[REQUIREMENTS] Please copy the rows starting at the first one and ending at the row containing "click(1123, 776)", swapping "screenshot" for "screen capture" and leaving everything else unchanged.

Start INFORMATION GIVEN

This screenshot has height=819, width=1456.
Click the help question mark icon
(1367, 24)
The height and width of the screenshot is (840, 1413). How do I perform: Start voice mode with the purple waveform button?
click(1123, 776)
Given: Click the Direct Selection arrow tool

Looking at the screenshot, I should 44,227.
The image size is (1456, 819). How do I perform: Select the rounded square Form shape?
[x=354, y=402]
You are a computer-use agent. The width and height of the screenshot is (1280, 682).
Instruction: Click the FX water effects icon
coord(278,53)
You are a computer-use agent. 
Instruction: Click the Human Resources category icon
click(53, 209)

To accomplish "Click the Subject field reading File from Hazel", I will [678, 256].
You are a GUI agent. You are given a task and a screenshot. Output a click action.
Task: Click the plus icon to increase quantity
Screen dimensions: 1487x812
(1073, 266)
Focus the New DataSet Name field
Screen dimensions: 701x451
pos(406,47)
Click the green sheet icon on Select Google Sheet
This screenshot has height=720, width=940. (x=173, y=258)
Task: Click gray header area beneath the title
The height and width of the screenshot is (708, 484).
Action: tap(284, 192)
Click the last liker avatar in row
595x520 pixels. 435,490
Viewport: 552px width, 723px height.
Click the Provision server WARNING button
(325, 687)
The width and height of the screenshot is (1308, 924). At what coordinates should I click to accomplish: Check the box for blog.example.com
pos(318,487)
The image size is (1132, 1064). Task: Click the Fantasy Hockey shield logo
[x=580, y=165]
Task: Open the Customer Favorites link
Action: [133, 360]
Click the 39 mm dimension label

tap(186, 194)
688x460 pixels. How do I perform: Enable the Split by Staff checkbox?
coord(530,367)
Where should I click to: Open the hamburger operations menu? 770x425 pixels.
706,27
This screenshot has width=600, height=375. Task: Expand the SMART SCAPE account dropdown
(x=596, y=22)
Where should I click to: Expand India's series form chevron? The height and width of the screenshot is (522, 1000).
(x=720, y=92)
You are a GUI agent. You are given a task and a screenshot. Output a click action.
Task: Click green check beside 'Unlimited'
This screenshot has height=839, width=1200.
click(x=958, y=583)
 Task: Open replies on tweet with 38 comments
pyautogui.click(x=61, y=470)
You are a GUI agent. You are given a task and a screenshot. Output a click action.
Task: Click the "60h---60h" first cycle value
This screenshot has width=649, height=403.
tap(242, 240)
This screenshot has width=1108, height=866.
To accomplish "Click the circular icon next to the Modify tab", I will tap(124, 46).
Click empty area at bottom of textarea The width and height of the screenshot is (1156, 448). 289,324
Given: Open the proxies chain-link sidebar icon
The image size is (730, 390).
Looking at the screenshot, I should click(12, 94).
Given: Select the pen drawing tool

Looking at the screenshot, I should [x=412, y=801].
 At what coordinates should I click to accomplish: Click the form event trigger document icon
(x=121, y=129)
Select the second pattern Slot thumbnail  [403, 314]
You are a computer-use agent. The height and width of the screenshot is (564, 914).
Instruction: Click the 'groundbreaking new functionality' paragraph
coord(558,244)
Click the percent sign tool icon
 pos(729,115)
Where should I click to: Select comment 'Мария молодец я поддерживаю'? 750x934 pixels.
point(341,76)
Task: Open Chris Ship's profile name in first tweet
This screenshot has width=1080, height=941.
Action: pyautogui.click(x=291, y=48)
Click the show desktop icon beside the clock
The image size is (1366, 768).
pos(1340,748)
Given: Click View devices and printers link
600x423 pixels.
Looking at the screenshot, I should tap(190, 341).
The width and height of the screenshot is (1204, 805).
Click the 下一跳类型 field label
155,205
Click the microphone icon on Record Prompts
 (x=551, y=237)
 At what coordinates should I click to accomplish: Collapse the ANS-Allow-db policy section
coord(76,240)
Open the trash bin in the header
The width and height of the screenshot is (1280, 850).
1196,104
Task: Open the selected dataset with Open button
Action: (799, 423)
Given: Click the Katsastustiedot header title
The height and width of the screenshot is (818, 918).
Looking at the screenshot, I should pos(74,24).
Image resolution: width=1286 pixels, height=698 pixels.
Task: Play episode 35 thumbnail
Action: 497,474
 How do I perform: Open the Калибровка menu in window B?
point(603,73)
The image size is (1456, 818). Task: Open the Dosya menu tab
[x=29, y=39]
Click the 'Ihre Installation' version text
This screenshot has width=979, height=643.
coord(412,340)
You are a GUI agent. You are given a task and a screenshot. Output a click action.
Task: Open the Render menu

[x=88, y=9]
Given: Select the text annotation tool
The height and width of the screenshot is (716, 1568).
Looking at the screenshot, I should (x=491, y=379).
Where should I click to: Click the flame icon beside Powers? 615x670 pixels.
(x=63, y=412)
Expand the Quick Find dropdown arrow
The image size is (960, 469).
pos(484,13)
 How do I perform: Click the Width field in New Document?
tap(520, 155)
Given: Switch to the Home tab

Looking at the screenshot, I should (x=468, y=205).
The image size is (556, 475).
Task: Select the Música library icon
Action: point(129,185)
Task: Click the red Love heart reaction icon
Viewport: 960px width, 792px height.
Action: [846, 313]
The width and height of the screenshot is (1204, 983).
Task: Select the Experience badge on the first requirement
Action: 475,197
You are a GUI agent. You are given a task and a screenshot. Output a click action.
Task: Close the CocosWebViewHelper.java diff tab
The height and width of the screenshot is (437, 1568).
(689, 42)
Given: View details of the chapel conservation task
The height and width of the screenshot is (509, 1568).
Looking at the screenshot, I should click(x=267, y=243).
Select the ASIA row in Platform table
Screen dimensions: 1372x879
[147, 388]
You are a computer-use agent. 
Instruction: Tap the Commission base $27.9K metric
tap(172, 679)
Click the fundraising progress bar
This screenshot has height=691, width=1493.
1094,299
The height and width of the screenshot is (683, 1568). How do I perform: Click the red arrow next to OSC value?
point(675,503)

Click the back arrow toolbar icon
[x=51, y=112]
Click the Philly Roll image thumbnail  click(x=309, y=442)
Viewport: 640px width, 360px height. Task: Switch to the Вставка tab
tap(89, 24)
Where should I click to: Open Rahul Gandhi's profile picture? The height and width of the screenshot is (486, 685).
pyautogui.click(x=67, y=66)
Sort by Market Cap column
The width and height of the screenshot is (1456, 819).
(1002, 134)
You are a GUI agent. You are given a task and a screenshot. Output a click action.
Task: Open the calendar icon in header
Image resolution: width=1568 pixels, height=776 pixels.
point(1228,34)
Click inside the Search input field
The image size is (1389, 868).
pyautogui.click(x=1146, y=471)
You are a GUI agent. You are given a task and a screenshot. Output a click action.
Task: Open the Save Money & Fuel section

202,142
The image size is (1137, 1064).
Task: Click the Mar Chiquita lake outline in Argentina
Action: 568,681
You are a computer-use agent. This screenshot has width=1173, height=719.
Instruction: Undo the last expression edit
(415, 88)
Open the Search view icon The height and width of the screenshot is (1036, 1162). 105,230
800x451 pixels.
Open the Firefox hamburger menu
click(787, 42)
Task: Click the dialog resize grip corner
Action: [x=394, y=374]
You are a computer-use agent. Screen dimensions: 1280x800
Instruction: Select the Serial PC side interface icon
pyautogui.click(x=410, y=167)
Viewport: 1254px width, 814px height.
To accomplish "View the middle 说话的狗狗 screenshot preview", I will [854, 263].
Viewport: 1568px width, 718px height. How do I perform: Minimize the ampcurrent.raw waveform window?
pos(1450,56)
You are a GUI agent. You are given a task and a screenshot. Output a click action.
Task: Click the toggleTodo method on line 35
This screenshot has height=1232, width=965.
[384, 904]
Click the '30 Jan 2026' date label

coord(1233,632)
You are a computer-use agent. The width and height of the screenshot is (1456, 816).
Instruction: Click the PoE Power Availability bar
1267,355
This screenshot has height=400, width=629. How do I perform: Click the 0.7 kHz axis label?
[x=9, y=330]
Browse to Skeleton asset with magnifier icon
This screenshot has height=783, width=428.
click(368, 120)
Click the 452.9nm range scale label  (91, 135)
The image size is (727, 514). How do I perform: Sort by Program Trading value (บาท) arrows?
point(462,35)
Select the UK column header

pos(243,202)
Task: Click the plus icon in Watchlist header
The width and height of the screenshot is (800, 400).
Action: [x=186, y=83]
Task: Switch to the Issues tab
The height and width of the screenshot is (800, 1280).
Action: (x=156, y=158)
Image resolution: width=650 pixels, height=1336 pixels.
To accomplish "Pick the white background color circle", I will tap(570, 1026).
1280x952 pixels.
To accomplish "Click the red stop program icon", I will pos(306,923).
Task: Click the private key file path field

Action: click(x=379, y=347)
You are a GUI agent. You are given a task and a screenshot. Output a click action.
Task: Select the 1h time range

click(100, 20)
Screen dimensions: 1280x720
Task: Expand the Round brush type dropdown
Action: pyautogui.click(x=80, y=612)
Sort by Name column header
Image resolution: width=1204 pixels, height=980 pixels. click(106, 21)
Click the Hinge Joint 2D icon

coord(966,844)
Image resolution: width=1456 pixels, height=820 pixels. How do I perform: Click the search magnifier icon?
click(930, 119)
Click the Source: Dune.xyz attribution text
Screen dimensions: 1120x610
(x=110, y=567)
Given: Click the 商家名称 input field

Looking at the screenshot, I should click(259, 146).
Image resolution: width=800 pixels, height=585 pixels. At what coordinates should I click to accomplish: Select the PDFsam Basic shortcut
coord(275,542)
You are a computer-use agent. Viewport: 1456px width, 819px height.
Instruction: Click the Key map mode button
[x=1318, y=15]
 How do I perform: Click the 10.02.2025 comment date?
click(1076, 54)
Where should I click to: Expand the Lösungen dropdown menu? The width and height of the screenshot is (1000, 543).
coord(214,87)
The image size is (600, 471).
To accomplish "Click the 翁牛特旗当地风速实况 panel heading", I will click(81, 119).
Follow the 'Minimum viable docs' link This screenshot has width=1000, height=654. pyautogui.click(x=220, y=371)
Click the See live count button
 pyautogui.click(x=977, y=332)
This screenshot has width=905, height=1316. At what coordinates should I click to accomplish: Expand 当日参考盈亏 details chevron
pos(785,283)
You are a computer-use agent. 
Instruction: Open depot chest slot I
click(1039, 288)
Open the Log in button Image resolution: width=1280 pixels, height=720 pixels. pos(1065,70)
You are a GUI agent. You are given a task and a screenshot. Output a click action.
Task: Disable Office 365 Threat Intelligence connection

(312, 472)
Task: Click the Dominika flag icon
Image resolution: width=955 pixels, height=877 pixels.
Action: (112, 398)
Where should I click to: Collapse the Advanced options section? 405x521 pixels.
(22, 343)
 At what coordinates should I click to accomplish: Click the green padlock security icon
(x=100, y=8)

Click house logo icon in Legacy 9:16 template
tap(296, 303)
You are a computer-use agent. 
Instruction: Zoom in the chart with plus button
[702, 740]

End INFORMATION GIVEN

[ANSWER TO THE EXERCISE]
This screen capture has height=819, width=1456.
Click the help question mark icon
(1367, 24)
The height and width of the screen capture is (840, 1413). How do I perform: Start voice mode with the purple waveform button?
click(1123, 776)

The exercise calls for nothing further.